Single by Mac Miller

from the album Faces
- Released: September 3, 2014
- Genre: Hip hop; jazz rap;
- Length: 3:18
- Label: REMember; Warner;
- Songwriter(s): Malcolm McCormick; Josh Berg; Duke Ellington; Irving Mills; Manny Curtis;
- Producer(s): Larry Fisherman; Berg;

Mac Miller singles chronology
| "Watching Movies" (2013) | "Diablo" (2014) | "100 Grandkids" (2015) |

Music video
- "Diablo" on YouTube

= Diablo (song) =

2014 single by Mac Miller

"Diablo" is a song by American rapper Mac Miller. It was first released on February 10, 2014 via SoundCloud, before being officially released on September 3, 2014 as the lead single from his eleventh mixtape Faces (2014). Produced by Miller himself (as Larry Fisherman) and Josh Berg, the song contains a sample of "In a Sentimental Mood" by Duke Ellington.

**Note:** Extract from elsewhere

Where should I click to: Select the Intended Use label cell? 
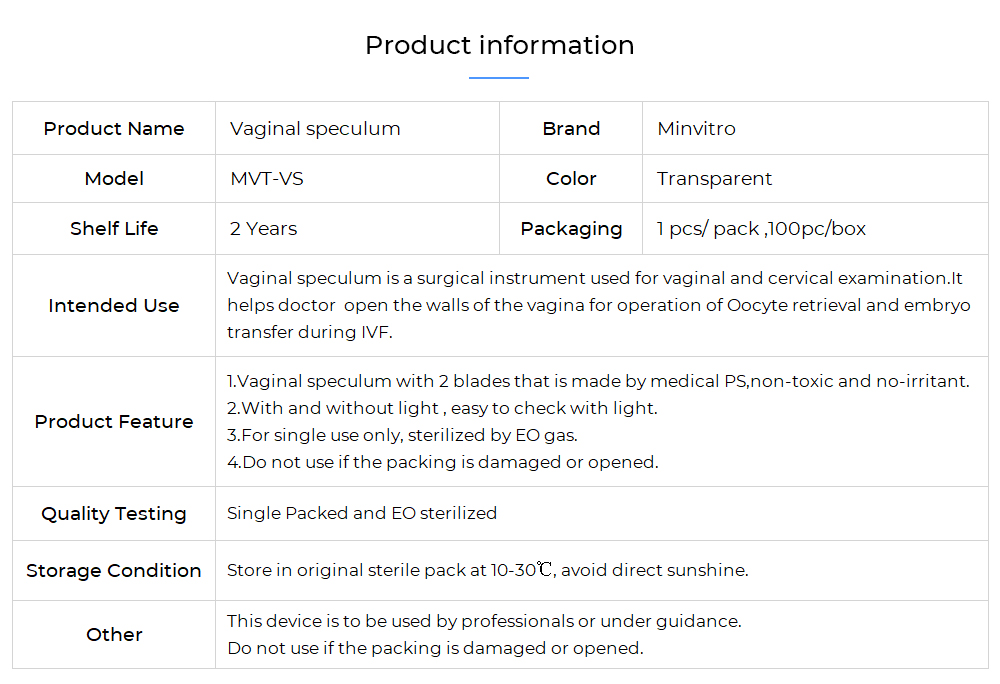coord(114,305)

==Composition and lyrics==
"Diablo" is a jazz rap song that find Mac Miller rapping about topics such as his superior lyricism over many rappers, disillusionment with fame ("How do the famous function? The A-list can't be trusted / I strong-arm 'em like I play the trumpet"), drug abuse, angst and depressive thoughts, albeit in a laid-back state and including some humor in his lyrics; he also references the incident of Justin Bieber urinating in a bucket and the singer's album Journals.

==Music video==
The music video was released on September 5, 2014. It sees Mac Miller on a street in Los Angeles, surrounded by a crowd of locals. He wears a bright red jacket and captain's hat, clutches flowers and cupcakes, and raps from the roof of a food truck which the people are gathered around.